Six months later, you find yourself living on the edge of the desert. This is about as much civilization as you can stand. You can still disappear out into the wastes for your solitude if you so desire, but you’re closer in now. Despite being at the edge of the desert, deep down, you sincerely doubt you could return to the world again.
“You’re never going to completely get over this,” Shara told you the night after you scattered Wendy’s ashes. “I don’t say that to curse you or make you a martyr, but you are scarred; both figuratively and literally. They will be with you for the rest of your days.” She paused long enough to give you a gentle kiss upon your brow. “It’s how you cope with your scars that will tell you who you are.”
Six months later, you finally contact Martha and Lawrence MacAleister. They were elated to hear your voice. Five years can be a long time and there was a lot to discuss. The hardest part came when you said you had met someone new.
There was silence. Long and cold. The hatred and blame you had both expected and feared from them all these years seemed but a heartbeat away. You braced for the worst.
“Wendy died, Geoffrey, not you,” Martha said finally, you could feel the smile in her voice. “Get out there and live.”
You find emerging from the desert, from the shadows between alive and dead is not always easy. The road is longer than any you’ve ever traversed and there are still miles to its unseen conclusion. An old song playing on the radio seems to sum it up best during those harder times;
“Spitting out pieces
of my broken heart…
I’m lying in the afterglow
how’d I get this far?”
It’s a question you ask yourself during meditation. You’ve yet to find an answer, but perhaps there isn’t one. Sometimes, the little mysteries are what make life worth living. The greatest mystery of all would maybe be wonder what the future holds, but you were told once there is no future, only possibilities.

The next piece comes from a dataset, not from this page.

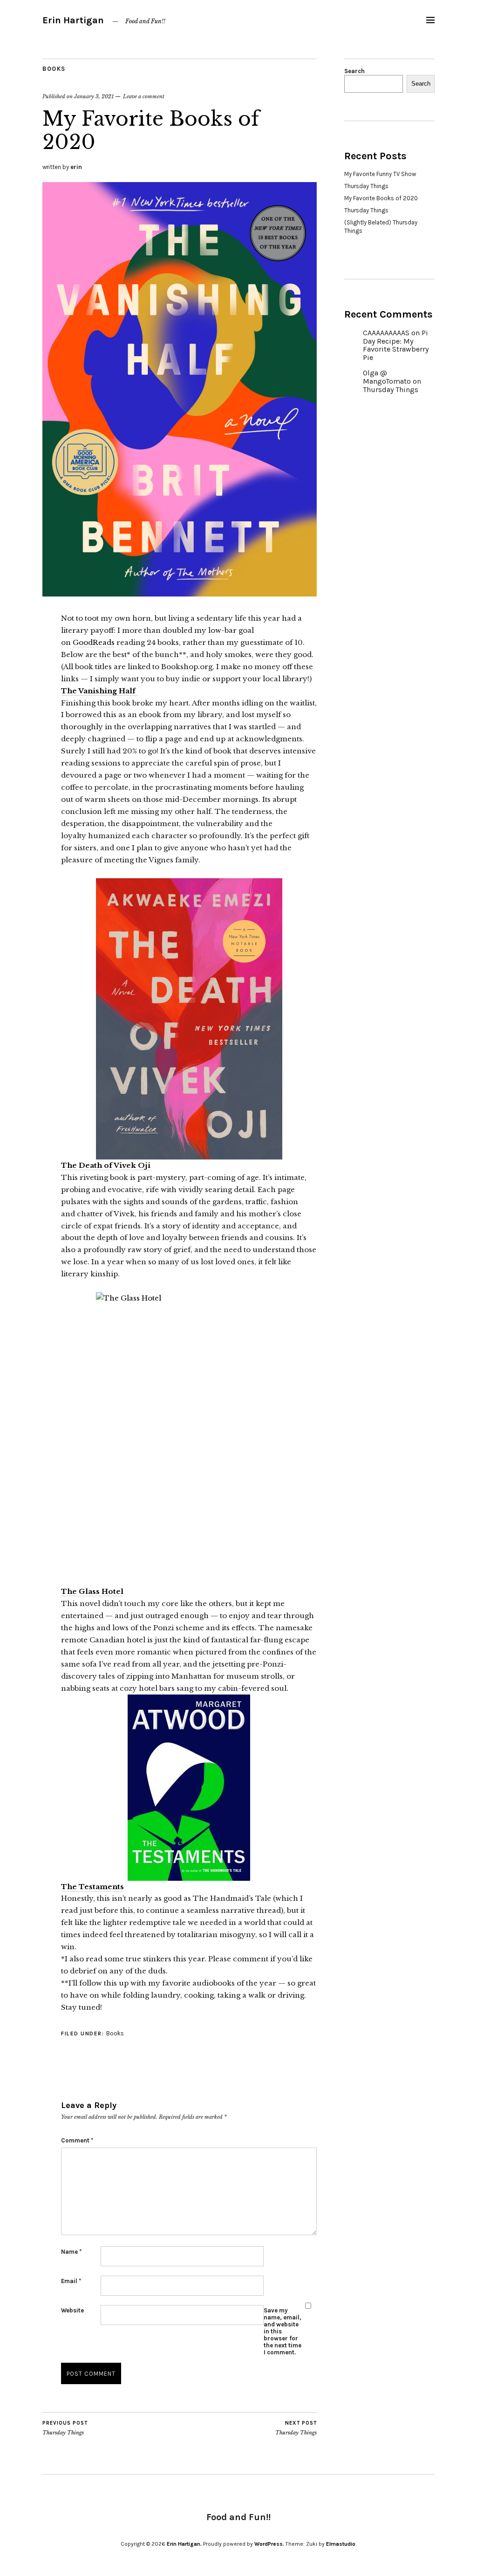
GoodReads (94, 642)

A familiar voice humming some arcane tune in an esoteric accent pulls you from your musings. You look up across the front yard to the clothesline. There, silhouetted against the late afternoon sun is a familiar figure, putting out laundry to dry. With a smile, you pull yourself from the front porch chair and start toward her. There may be no future, but you’re quite content with that. Along this long road you’ve found yourself on, the possibilities are endless.